As far as a singular moment in your career, what (if anything) comes the closest in terms of ultimate satisfaction?

ML: Our last headline tour across Europe was predominantly sold out in some of the biggest rooms we’ve ever played. That’s special to us; seeing a crowd of folks roll up with their hearts open, ready to create a special night, is easily one of the most fulfilling parts of our job.

Besides another busy touring schedule this year, what’s ahead for Larkin Poe? Feel free to share any upcoming projects/major appearances/future plans.

RL: We’re a touring band, first and foremost, so 2024 is chock-full of cool shows and festivals yet to be played (Extra Innings, looking at you). But in addition, we’re already writing songs for the next record! We’re tapping new veins of emotion and looking forward to sharing it all with folks when the time is right.

Extra, Extra Innings: Larkin Poe Step Up to the Plate

The Larkin Poe sister act of Megan and Rebecca Lovell take turns answering questions about baseball and the Extra Innings Festival that takes place 1-2 March in Tempe, Arizona. 

Is this your first time playing at this event that initially began as the Innings Festival? 

ML: This is our first time, and we’re so excited to see Sheryl Crow.

What can Extra Innings fans expect when you perform on the Right Field stage at 3:35 p.m. on 2 March? If you’re performing with your backing band, please list their names/instruments. 

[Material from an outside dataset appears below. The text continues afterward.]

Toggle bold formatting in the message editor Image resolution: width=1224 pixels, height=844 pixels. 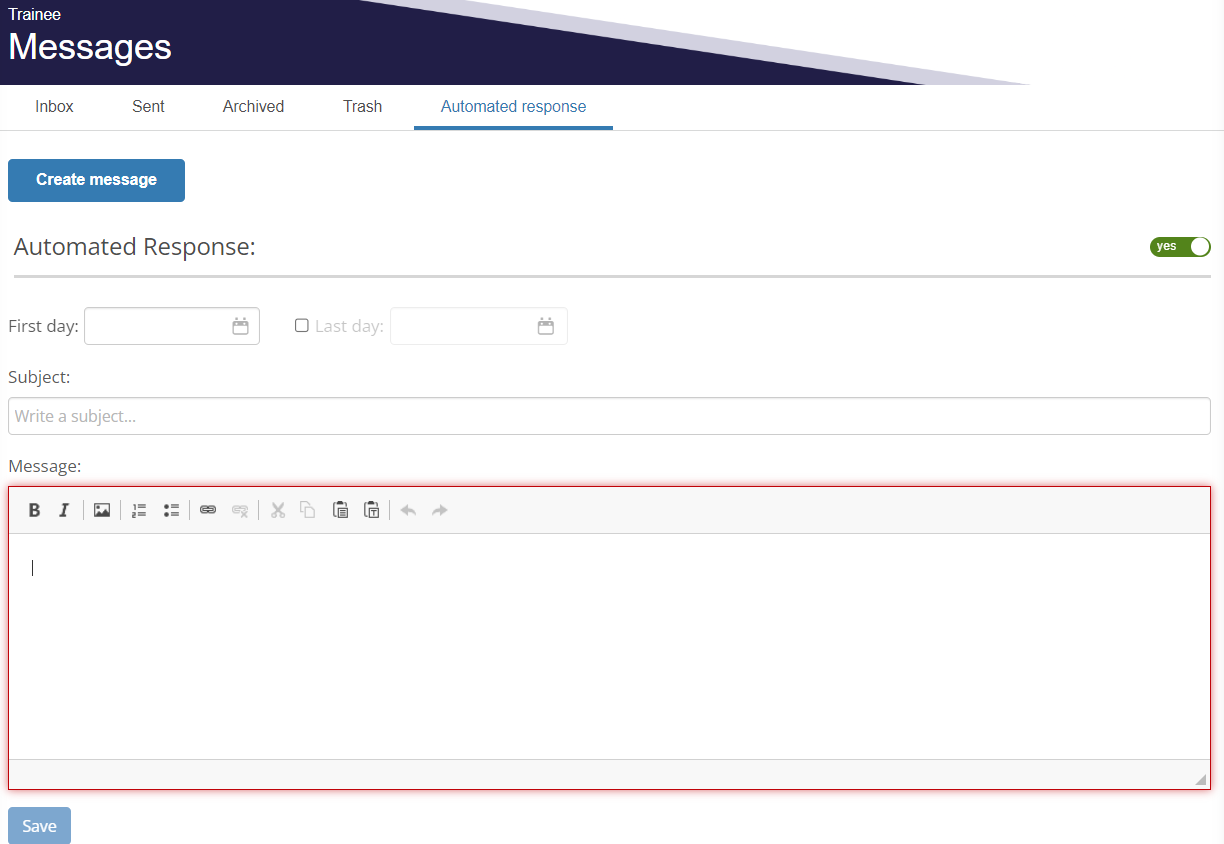34,510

RL: We’ll be playing with a couple of our favorite musicians: Tarka Layman on bass, and Ben Satterlee on drums. We like to bring the heat, so we’ll be rocking and rolling to the best of our abilities all across that stage.

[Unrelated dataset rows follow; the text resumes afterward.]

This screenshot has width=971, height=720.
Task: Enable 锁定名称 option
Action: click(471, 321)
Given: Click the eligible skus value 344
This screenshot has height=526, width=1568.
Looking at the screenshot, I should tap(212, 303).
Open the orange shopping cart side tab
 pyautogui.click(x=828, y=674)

Have you performed (or desired to perform) the national anthem or “America the Beautiful” at a sporting event? If you have, describe the experience.

ML: We’ve sung the national anthem at quite a few baseball/football games over the years — most memorably at an Atlanta Braves game back in the day wherein the flag was accidentally caught on fire by an errant spark cannon behind us as we sang! Sweet, sweet memories.

Finally, envision this: Using a baseball analogy in terms of your musical skills, you’re up to bat with the bases loaded in the bottom of the ninth and need to hit a grand slam to win over the audience. What song in your repertoire will knock it out of the park (and why)? 

RL: I’d vote for our song “Bad Spell”. We performed it on Jimmy Kimmel last year, and it’s a pretty strong representation of what we love to do: big bluesy guitar riffs, rock ‘n’ roll attitude, and lots of imagery in the lyrics.